Copy out the records word for word, from their first line through the line that contains "Action: (x=19, y=119)", inclusive.

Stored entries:
>>>
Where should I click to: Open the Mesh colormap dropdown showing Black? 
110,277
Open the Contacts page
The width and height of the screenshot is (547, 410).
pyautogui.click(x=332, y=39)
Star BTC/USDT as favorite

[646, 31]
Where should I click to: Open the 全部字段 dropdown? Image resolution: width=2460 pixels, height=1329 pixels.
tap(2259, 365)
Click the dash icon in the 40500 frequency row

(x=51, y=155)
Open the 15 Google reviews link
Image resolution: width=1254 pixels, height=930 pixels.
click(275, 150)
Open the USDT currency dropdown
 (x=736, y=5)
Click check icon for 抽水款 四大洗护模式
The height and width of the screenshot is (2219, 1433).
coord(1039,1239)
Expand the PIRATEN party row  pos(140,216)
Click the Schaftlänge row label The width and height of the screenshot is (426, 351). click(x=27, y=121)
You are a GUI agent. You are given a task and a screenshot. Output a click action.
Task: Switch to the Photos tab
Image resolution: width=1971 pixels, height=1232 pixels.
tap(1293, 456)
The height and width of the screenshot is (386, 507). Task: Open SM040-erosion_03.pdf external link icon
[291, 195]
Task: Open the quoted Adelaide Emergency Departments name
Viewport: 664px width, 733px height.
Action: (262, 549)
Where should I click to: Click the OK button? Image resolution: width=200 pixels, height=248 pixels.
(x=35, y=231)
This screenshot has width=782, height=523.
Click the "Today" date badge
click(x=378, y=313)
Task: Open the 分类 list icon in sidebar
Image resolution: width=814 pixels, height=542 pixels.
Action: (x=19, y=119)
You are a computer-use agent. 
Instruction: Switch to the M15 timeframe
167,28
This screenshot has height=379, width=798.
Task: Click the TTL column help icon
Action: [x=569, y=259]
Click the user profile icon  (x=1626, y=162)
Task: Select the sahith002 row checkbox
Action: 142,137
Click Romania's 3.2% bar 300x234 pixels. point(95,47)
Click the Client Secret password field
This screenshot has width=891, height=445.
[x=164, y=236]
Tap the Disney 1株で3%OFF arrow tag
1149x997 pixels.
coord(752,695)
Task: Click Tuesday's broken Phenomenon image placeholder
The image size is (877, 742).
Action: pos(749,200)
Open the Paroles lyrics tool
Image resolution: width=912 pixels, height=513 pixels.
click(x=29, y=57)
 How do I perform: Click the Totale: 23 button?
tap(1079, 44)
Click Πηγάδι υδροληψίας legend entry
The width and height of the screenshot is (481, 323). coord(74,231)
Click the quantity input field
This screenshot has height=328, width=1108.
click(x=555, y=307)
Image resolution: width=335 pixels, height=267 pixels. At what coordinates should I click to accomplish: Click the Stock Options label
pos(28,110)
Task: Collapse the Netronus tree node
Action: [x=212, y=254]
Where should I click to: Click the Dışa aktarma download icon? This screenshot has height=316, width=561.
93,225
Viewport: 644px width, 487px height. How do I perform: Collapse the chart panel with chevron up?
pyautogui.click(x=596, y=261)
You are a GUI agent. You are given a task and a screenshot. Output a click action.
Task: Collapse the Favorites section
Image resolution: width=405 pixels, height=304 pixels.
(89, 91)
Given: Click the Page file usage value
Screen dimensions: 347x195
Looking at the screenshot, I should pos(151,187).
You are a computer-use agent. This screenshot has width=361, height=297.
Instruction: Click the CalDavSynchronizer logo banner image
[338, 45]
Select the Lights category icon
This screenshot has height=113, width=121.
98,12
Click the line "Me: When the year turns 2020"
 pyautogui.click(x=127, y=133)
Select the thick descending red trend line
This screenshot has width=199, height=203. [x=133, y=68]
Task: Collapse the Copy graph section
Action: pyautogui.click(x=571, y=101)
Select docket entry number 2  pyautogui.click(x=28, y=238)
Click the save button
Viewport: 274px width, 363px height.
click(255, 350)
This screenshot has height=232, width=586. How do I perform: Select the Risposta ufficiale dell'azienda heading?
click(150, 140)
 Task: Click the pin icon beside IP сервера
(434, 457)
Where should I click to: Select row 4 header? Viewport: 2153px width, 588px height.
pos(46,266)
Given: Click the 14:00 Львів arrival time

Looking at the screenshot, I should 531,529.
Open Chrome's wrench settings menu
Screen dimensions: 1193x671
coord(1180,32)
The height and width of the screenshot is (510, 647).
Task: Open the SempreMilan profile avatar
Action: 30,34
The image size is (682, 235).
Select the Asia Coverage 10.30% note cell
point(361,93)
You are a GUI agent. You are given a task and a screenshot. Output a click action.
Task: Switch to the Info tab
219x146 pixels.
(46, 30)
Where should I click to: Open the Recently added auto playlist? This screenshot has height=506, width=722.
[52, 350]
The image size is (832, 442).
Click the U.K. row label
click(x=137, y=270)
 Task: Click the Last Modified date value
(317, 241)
<<<
**Exercise output:**
Where should I click to: Open the Mesh colormap dropdown showing Black? 
110,277
Open the Contacts page
The width and height of the screenshot is (547, 410).
pyautogui.click(x=332, y=39)
Star BTC/USDT as favorite

[646, 31]
Where should I click to: Open the 全部字段 dropdown? Image resolution: width=2460 pixels, height=1329 pixels.
tap(2259, 365)
Click the dash icon in the 40500 frequency row

(x=51, y=155)
Open the 15 Google reviews link
Image resolution: width=1254 pixels, height=930 pixels.
click(275, 150)
Open the USDT currency dropdown
 (x=736, y=5)
Click check icon for 抽水款 四大洗护模式
The height and width of the screenshot is (2219, 1433).
coord(1039,1239)
Expand the PIRATEN party row  pos(140,216)
Click the Schaftlänge row label The width and height of the screenshot is (426, 351). click(x=27, y=121)
You are a GUI agent. You are given a task and a screenshot. Output a click action.
Task: Switch to the Photos tab
Image resolution: width=1971 pixels, height=1232 pixels.
tap(1293, 456)
The height and width of the screenshot is (386, 507). Task: Open SM040-erosion_03.pdf external link icon
[291, 195]
Task: Open the quoted Adelaide Emergency Departments name
Viewport: 664px width, 733px height.
Action: (262, 549)
Where should I click to: Click the OK button? Image resolution: width=200 pixels, height=248 pixels.
(x=35, y=231)
This screenshot has width=782, height=523.
Click the "Today" date badge
click(x=378, y=313)
Task: Open the 分类 list icon in sidebar
Image resolution: width=814 pixels, height=542 pixels.
Action: (x=19, y=119)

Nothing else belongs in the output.